Welcome to this new webpage, where I hope I’ll be able to share some of my research! Articles published in peer-reviewed journals can be found here. I have two main areas of expertise: observations of small bodies, and modeling of their thermo-physical evolution. Let’s talk about the latter. Indeed, my recent paper “On the evolution of comets” has just been published. It started with a workshop I had organized while I was still working at ESA: Surface-Interior Interactions on Small Bodies. Back in 2006, some colleagues had been writing a book, part of the ISSI collection: Heat and Gas Diffusion in Comet Nuclei (Huebner et al. 2006). The book is dressing a big picture of thermal evolution modeling after the Giotto mission, and before Rosetta (it remains my bible). Now our idea was to assess where thermal modeling had been heading since that book had been written, what remained to be understood, and how the Rosetta mission (which would start to give results in the coming months at that time) would perhaps be able to address our questions. After lots of interesting discussions, we decided to write a review paper for the Space Science Reviews. I’d like to summarize here the discussion, so to explain why studying the thermal evolution of comets is relevant and important.
We study comets because we believe that they hold invaluable clues on the formation and evolution of our planetary system. In comparison to planets, they have undergone much less alteration, having been exposed to fewer evolutionary processes that acted preferentially at their surface. Therefore, they should have retained a relatively pristine record of the conditions prevailing during the early phases of the solar system. However, we still have not been able to determine which of the observed physical, chemical and orbital characteristics of comets will provide the best clues to their origin, after they have evolved for more than 4 Gyr in a time-varying radiative and collisional environment. Comet nuclei could be formed of a single component, either relatively uniform in composition, or heterogeneous if comets accreted material from different regions when migrating through the protoplanetary disk. Alternatively, comet nuclei may be made of multiple components loosely bound together. These sub-units may similarly be relatively uniform, or could originate from different regions of the protoplanetary disk. Furthermore, some of the observed nuclei might be collisional debris of larger, possibly chemically differentiated parent bodies. The subsequent evolution of comet nuclei involves some processing from radiogenic heating, space weathering and large- and small-scale collisions, which could have modified their primordial structures and compositions to various degrees. When comets enter the inner solar system and become active, they start to loose mass at a very high rate. The effects of activity on comet nuclei involve a layering of the composition, a substantial non-even erosion and modification of their size and shape, and may eventually result in the death of comets.
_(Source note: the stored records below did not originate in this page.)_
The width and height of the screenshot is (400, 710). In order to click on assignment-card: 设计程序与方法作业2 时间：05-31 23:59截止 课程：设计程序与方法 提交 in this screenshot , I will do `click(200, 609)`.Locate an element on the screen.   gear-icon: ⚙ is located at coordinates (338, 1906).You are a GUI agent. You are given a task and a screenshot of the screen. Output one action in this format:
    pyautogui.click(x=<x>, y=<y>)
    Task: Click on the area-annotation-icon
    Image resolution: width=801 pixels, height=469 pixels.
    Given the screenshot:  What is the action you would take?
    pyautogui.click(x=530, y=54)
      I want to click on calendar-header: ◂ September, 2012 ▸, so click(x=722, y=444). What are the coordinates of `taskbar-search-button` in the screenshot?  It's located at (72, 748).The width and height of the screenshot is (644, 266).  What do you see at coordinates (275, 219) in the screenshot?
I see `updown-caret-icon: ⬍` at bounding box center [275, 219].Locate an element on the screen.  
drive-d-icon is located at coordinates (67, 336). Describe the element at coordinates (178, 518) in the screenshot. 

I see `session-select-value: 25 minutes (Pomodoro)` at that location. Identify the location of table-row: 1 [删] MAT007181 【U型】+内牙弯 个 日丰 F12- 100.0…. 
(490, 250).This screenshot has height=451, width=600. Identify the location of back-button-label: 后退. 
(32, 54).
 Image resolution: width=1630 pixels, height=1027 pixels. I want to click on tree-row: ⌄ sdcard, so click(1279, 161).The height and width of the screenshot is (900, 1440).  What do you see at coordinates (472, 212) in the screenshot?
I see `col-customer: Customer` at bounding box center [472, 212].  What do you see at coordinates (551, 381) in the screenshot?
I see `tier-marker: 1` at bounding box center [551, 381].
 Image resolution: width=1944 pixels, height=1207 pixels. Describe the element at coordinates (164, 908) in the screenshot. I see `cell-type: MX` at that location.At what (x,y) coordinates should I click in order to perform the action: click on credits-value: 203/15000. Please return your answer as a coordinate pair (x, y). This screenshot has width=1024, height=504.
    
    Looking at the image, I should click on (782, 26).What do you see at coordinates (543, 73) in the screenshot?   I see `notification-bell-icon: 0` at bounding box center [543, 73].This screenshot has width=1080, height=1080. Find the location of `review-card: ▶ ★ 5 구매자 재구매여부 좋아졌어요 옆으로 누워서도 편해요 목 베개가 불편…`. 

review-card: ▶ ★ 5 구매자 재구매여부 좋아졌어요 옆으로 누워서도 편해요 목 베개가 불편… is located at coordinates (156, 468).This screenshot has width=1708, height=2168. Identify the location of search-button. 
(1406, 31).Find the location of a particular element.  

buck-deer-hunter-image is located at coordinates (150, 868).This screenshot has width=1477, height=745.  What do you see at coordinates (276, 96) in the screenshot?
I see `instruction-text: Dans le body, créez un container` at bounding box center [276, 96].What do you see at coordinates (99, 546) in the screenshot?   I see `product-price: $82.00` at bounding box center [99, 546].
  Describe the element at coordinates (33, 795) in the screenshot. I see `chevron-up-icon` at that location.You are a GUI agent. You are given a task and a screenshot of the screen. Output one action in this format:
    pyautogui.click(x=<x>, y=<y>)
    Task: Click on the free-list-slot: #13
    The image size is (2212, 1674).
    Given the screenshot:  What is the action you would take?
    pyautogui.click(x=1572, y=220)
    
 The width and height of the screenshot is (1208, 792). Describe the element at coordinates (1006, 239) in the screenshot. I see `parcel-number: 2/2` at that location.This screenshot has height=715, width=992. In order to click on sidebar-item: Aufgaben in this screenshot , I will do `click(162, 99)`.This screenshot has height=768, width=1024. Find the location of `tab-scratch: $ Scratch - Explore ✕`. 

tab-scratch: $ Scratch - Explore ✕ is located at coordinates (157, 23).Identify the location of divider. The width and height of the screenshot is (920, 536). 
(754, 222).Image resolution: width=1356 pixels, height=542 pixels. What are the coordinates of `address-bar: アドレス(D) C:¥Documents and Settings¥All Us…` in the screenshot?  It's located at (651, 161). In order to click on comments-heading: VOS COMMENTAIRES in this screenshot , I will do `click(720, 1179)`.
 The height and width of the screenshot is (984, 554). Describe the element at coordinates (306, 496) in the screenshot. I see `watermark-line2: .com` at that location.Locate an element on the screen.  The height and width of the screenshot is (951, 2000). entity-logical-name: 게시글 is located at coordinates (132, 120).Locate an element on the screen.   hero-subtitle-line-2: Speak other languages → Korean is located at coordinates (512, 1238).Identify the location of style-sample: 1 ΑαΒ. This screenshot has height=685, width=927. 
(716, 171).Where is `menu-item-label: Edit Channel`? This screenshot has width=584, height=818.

From an orbital point of view, it is clear that the evolution of comets is dominated by chaos. Ultimately, it is entirely possible that the evolutionary track may be specific to each comet, which would complicate the task of constraining their origins as a whole population. Because evolutionary processes may lead to so many different outcomes, we need to focus on their long-lasting effects, with statistical significance. But before we are able to track back the origins of comet nuclei, we have identified two issues that do need to be addressed before we can make any progress: how does activity actually work? what is the role of collisions?